# WHAT YOU SHOULD DO
Copy out all of the material below, word for word, line by line.

++++ SOURCE DATA ++++

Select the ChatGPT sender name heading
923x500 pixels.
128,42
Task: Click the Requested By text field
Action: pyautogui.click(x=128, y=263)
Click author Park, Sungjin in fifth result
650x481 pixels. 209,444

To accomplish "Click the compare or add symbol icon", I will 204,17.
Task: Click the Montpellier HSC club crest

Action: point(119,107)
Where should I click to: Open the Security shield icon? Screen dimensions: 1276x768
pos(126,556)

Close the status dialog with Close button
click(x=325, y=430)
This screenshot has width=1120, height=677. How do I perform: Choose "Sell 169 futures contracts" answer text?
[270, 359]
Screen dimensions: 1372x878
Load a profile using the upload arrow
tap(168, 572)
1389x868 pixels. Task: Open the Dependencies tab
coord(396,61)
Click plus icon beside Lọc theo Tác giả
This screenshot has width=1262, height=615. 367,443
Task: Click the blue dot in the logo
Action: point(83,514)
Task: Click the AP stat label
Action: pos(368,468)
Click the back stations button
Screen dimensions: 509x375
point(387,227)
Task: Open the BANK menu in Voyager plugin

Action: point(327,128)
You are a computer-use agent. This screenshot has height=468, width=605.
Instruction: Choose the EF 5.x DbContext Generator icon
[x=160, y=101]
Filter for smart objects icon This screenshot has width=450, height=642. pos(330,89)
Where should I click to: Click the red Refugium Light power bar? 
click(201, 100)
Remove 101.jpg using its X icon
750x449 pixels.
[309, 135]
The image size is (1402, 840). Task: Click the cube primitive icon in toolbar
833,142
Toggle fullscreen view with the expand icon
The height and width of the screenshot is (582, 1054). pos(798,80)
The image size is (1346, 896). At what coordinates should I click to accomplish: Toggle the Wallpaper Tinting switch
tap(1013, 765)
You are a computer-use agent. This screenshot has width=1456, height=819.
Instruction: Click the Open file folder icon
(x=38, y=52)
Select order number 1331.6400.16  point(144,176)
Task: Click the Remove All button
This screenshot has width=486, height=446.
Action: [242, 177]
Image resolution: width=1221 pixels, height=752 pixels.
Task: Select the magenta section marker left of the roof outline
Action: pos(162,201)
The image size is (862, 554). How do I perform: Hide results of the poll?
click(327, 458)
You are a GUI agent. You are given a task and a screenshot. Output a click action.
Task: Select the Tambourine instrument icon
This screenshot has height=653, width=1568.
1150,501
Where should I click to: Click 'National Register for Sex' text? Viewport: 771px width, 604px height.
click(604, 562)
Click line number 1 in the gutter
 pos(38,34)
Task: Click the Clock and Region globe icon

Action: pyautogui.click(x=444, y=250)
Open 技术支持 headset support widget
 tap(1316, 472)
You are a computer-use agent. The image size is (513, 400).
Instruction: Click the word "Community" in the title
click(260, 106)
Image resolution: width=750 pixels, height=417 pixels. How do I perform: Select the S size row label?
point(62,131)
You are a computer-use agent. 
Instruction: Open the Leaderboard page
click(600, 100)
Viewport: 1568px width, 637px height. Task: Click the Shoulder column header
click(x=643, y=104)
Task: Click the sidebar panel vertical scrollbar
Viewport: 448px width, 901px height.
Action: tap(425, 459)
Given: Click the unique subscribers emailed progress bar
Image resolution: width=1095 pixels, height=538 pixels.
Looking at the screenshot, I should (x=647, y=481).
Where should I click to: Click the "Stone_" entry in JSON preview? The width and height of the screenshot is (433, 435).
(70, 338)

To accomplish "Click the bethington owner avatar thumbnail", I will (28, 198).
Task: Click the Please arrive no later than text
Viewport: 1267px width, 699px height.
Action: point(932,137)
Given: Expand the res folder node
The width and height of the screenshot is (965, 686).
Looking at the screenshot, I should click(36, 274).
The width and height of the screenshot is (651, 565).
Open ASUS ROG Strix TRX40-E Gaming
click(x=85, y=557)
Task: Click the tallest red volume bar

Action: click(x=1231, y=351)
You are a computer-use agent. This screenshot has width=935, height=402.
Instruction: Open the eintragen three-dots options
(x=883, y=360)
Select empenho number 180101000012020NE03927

++++

# RESULT
Select the ChatGPT sender name heading
923x500 pixels.
128,42
Task: Click the Requested By text field
Action: pyautogui.click(x=128, y=263)
Click author Park, Sungjin in fifth result
650x481 pixels. 209,444

To accomplish "Click the compare or add symbol icon", I will 204,17.
Task: Click the Montpellier HSC club crest

Action: point(119,107)
Where should I click to: Open the Security shield icon? Screen dimensions: 1276x768
pos(126,556)

Close the status dialog with Close button
click(x=325, y=430)
This screenshot has width=1120, height=677. How do I perform: Choose "Sell 169 futures contracts" answer text?
[270, 359]
Screen dimensions: 1372x878
Load a profile using the upload arrow
tap(168, 572)
1389x868 pixels. Task: Open the Dependencies tab
coord(396,61)
Click plus icon beside Lọc theo Tác giả
This screenshot has width=1262, height=615. 367,443
Task: Click the blue dot in the logo
Action: point(83,514)
Task: Click the AP stat label
Action: pos(368,468)
Click the back stations button
Screen dimensions: 509x375
point(387,227)
Task: Open the BANK menu in Voyager plugin

Action: point(327,128)
You are a computer-use agent. This screenshot has height=468, width=605.
Instruction: Choose the EF 5.x DbContext Generator icon
[x=160, y=101]
Filter for smart objects icon This screenshot has width=450, height=642. pos(330,89)
Where should I click to: Click the red Refugium Light power bar? 
click(201, 100)
Remove 101.jpg using its X icon
750x449 pixels.
[309, 135]
The image size is (1402, 840). Task: Click the cube primitive icon in toolbar
833,142
Toggle fullscreen view with the expand icon
The height and width of the screenshot is (582, 1054). pos(798,80)
The image size is (1346, 896). At what coordinates should I click to accomplish: Toggle the Wallpaper Tinting switch
tap(1013, 765)
You are a computer-use agent. This screenshot has width=1456, height=819.
Instruction: Click the Open file folder icon
(x=38, y=52)
Select order number 1331.6400.16  point(144,176)
Task: Click the Remove All button
This screenshot has width=486, height=446.
Action: [242, 177]
Image resolution: width=1221 pixels, height=752 pixels.
Task: Select the magenta section marker left of the roof outline
Action: pos(162,201)
The image size is (862, 554). How do I perform: Hide results of the poll?
click(327, 458)
You are a GUI agent. You are given a task and a screenshot. Output a click action.
Task: Select the Tambourine instrument icon
This screenshot has height=653, width=1568.
1150,501
Where should I click to: Click 'National Register for Sex' text? Viewport: 771px width, 604px height.
click(604, 562)
Click line number 1 in the gutter
 pos(38,34)
Task: Click the Clock and Region globe icon

Action: pyautogui.click(x=444, y=250)
Open 技术支持 headset support widget
 tap(1316, 472)
You are a computer-use agent. The image size is (513, 400).
Instruction: Click the word "Community" in the title
click(260, 106)
Image resolution: width=750 pixels, height=417 pixels. How do I perform: Select the S size row label?
point(62,131)
You are a computer-use agent. 
Instruction: Open the Leaderboard page
click(600, 100)
Viewport: 1568px width, 637px height. Task: Click the Shoulder column header
click(x=643, y=104)
Task: Click the sidebar panel vertical scrollbar
Viewport: 448px width, 901px height.
Action: tap(425, 459)
Given: Click the unique subscribers emailed progress bar
Image resolution: width=1095 pixels, height=538 pixels.
Looking at the screenshot, I should (x=647, y=481).
Where should I click to: Click the "Stone_" entry in JSON preview? The width and height of the screenshot is (433, 435).
(70, 338)

To accomplish "Click the bethington owner avatar thumbnail", I will (28, 198).
Task: Click the Please arrive no later than text
Viewport: 1267px width, 699px height.
Action: point(932,137)
Given: Expand the res folder node
The width and height of the screenshot is (965, 686).
Looking at the screenshot, I should click(36, 274).
The width and height of the screenshot is (651, 565).
Open ASUS ROG Strix TRX40-E Gaming
click(x=85, y=557)
Task: Click the tallest red volume bar

Action: click(x=1231, y=351)
You are a computer-use agent. This screenshot has width=935, height=402.
Instruction: Open the eintragen three-dots options
(x=883, y=360)
Select empenho number 180101000012020NE03927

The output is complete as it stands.